August 10, 2025 · 4 min read
Booking a Composer: What to Ask in the First Call
The first call with a composer settles fit, scope, and how notes will travel for months. Here is what we ask before any score, schedule, or fee is set.

A composer's first call rarely feels decisive. No contract on the table, no cue written, often no locked picture to talk over. Yet by the time it ends, most of what will matter about the collaboration has already been set — whether the fit is right, whether money and time have been spoken about plainly, and whether notes will move freely in both directions once the work begins.
We treat that call as the real audition. Not of the reel, which we've usually already heard, but of the working relationship. What follows is what we listen for, and what we ask, before any score, schedule, or fee is agreed.
What the first call is actually for
Choosing a composer has more in common with casting a lead than with hiring a vendor. As director Alex Steyermark put it in Filmmaker Magazine, the person "has to be right for the part" — fit and shared sensibility matter as much as the body of work.
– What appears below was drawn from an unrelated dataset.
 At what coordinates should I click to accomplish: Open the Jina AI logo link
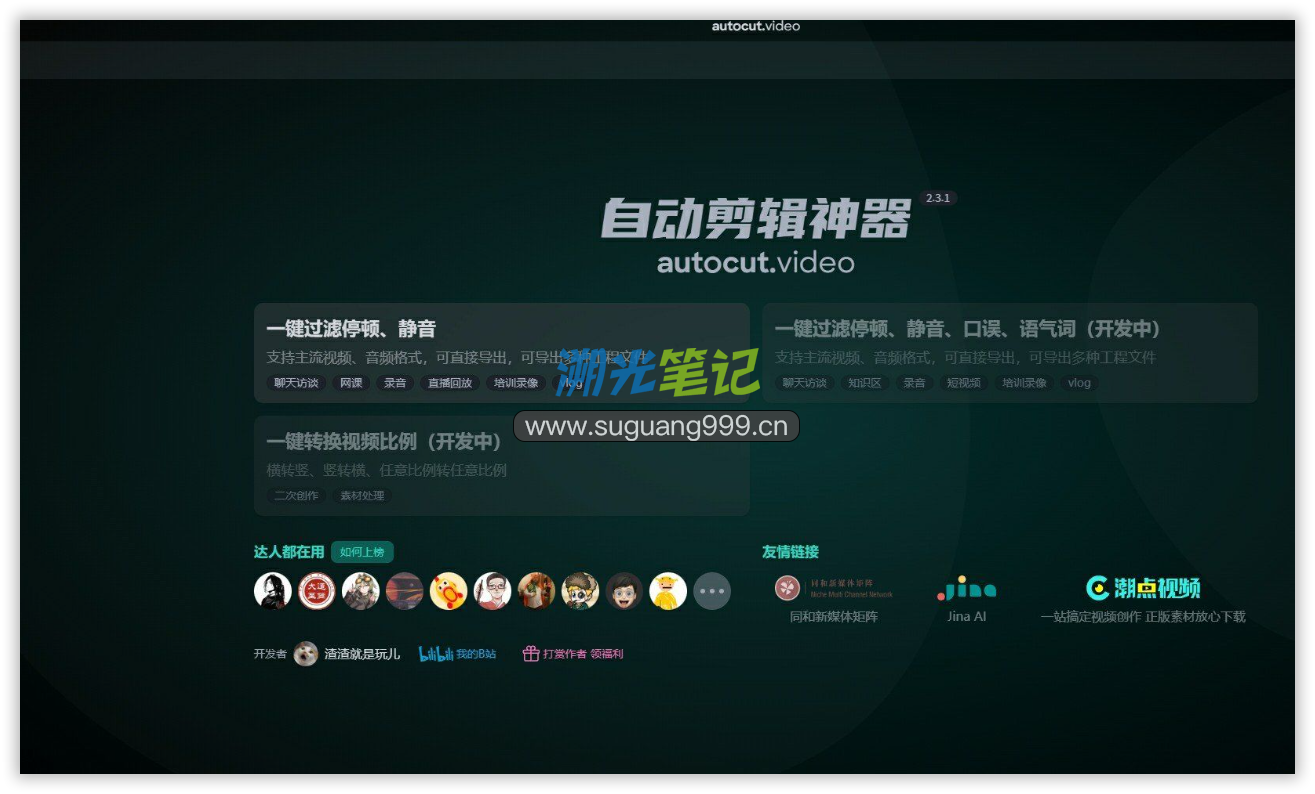pos(966,588)
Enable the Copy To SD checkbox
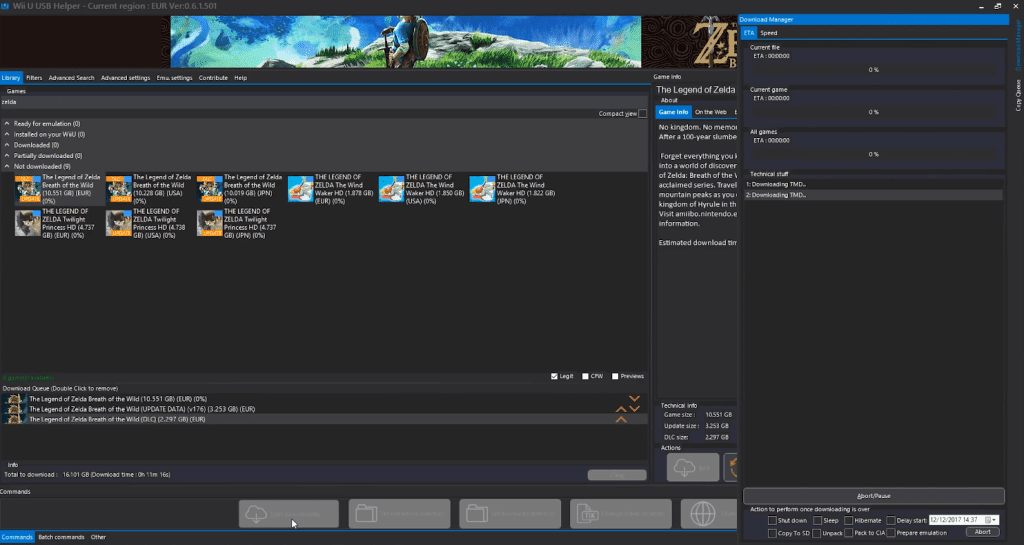The image size is (1024, 545). pos(772,533)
So the opening questions aren't technical. We ask what a composer responded to in the material, what they'd protect, what they'd push against. The answers that interest us tend to arrive in non-musical language — a reference to a novel, a painting, the way a scene breathes — because that's the register in which scores are actually decided.
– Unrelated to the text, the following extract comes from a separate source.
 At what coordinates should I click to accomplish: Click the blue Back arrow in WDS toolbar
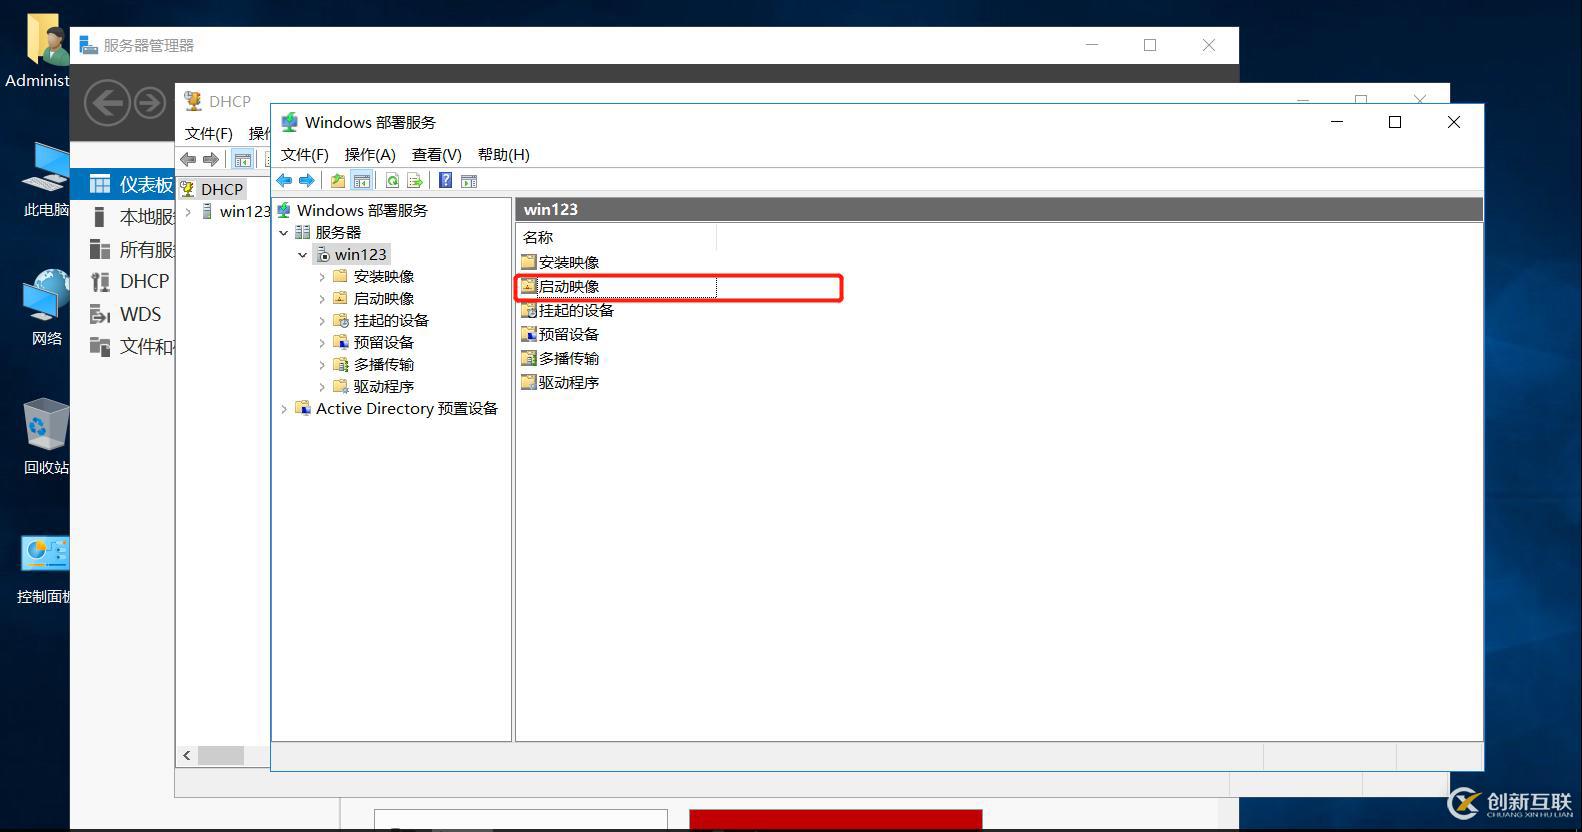285,181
Underneath all of it sits a plainer question: can we work together. Months of exchanging unfinished, vulnerable drafts lie ahead. Can a note land without the room going cold? Can the composer disagree without either side growing defensive? When that exchange feels easy on a first call, it usually stays easy.
Talking about music when you don't speak music
Few directors have a fluent musical vocabulary, and they don't need one. The trap is trying to borrow it. Ask for something "more minor," or in "a different meter," and you tend to confuse the very person you're relying on. Describe the feeling and the dramatic intent — the way you'd give a note to an actor — and you don't.
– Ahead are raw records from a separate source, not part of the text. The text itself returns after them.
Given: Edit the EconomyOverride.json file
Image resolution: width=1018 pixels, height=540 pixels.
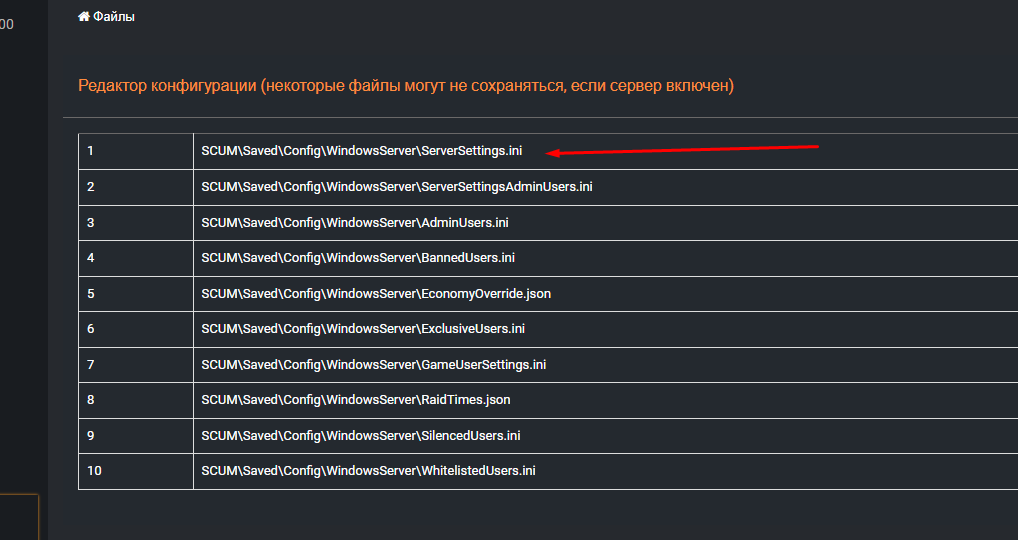Looking at the screenshot, I should click(x=376, y=294).
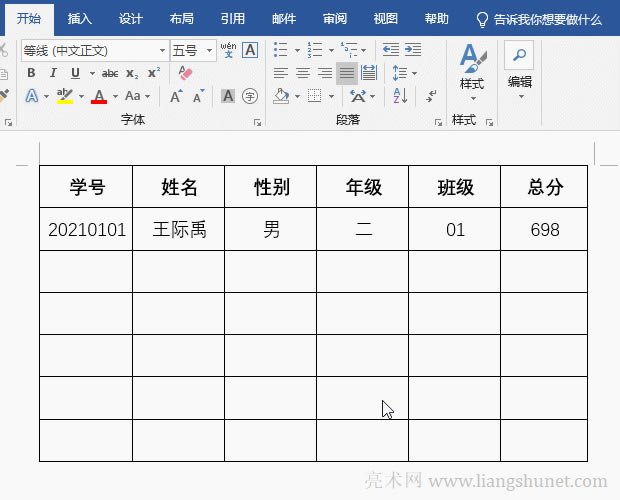Image resolution: width=620 pixels, height=500 pixels.
Task: Toggle Bold formatting
Action: 31,73
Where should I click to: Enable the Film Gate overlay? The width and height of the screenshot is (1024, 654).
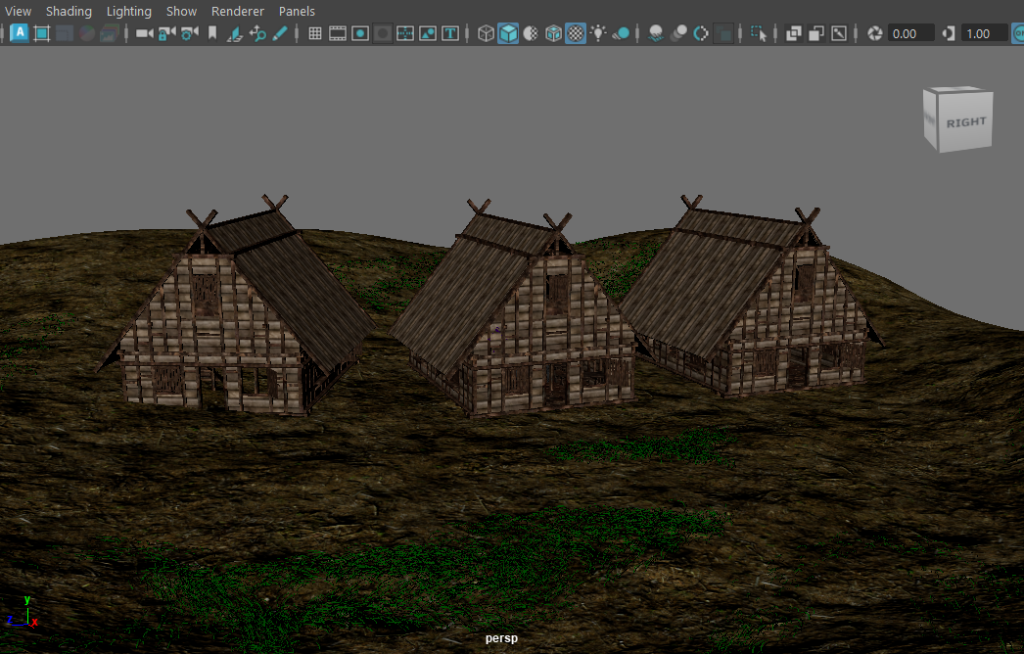(338, 33)
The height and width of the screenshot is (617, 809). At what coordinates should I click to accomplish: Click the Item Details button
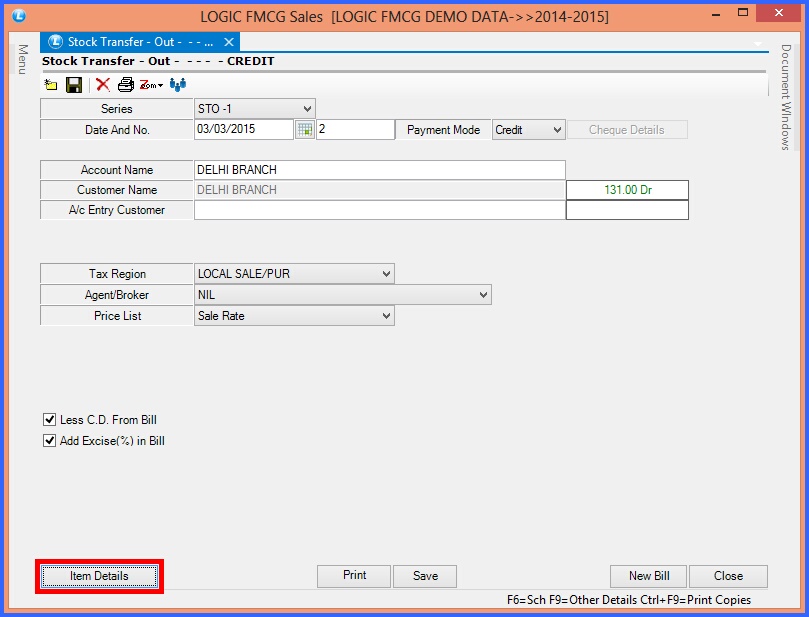click(99, 576)
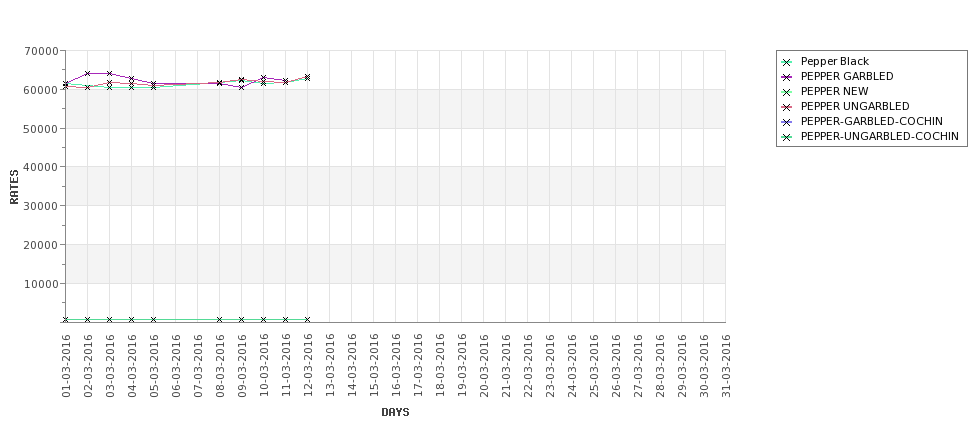Click the RATES y-axis title
This screenshot has height=429, width=975.
pos(14,187)
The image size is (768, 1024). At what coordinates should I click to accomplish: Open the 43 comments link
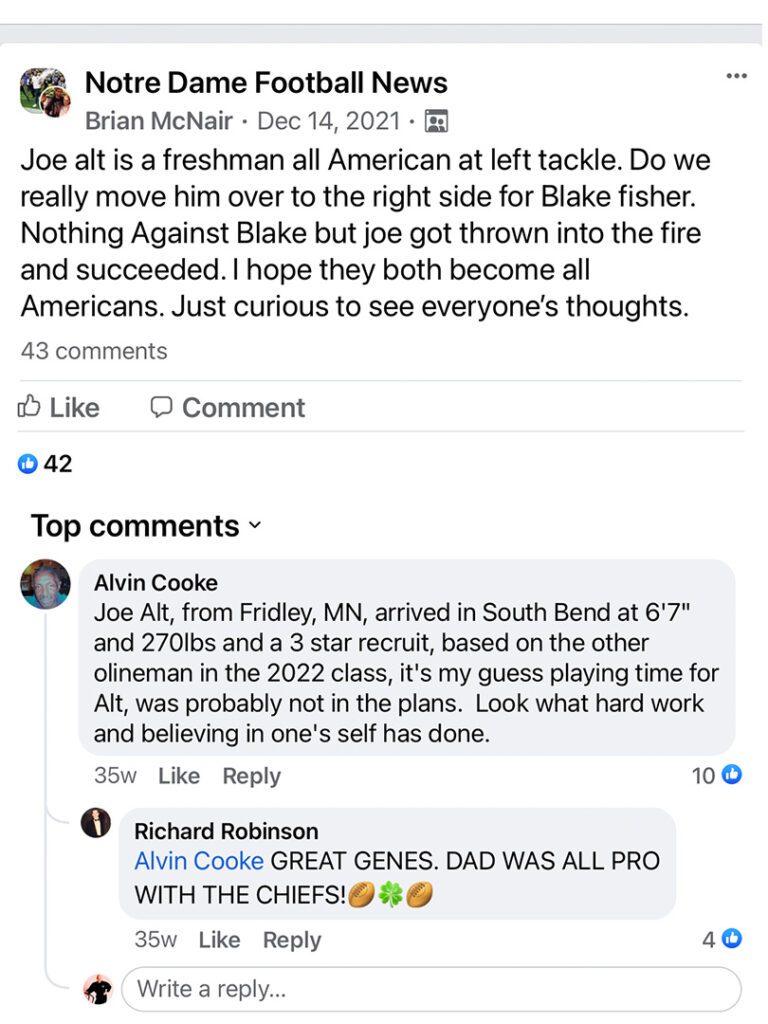point(94,351)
This is also the moment to get specific about reference material, and to name it correctly. A guide track, a scene cut against an existing piece, communicates intent precisely, but it carries a risk: the composer can end up writing pastiche, and cues become harder to hold together. A reference track, offered as mood rather than template, leaves room for an original voice. We say which one we mean.
The last piece is latitude. Composers Julian Hamlin and Edmund Jolliffe, speaking at a Sheffield Doc/Fest masterclass covered by IndieWire, noted that how creative a composer gets is finally the director's call — you can brief tightly, leave it open, or do a bit of both, and the strongest results often come from the middle. Settling that on the first call saves weeks. So does saying out loud what instrumentation and feeling you already hear.
The questions that surface budget, schedule, and rights
The awkward questions are the ones worth asking early, and budget is the first. We put a real number on the table rather than fish for a quote. A working benchmark is that five to ten percent of a film's budget goes to music, and even a composer with a home studio carries fixed costs — players, an engineer, materials. Naming the figure lets the composer tell you what it can actually buy — a string quartet, a single soloist, or a sample library handled with care.
Schedule is the second. Bringing a composer in early isn't a courtesy; it changes the work. As composer Kim Halliday wrote in Filmmaker Magazine, the longer a composer has to think, the more choices the director ends up with. We agree a delivery timetable and a check-in rhythm on the call, so revisions have a shape instead of arriving as surprises.
Rights and deliverables are the third, and the most often skipped. A clean handoff is not only audio. We confirm it includes uncompressed cues, a cue list, release forms from every musician who played, and a written license to use the music. Asking on the first call signals that we expect the paperwork to be right — and it almost always is.
A closing note
None of this needs a contract; the contract only records what the first call already decided. The score's working life — how candid the notes stay, how the deadlines hold, who owns what — takes its shape in that conversation. Sound is the pillar where our projects most often turn on a single early decision, and this is usually the one. The rest of the journal is, in a sense, a record of conversations like it.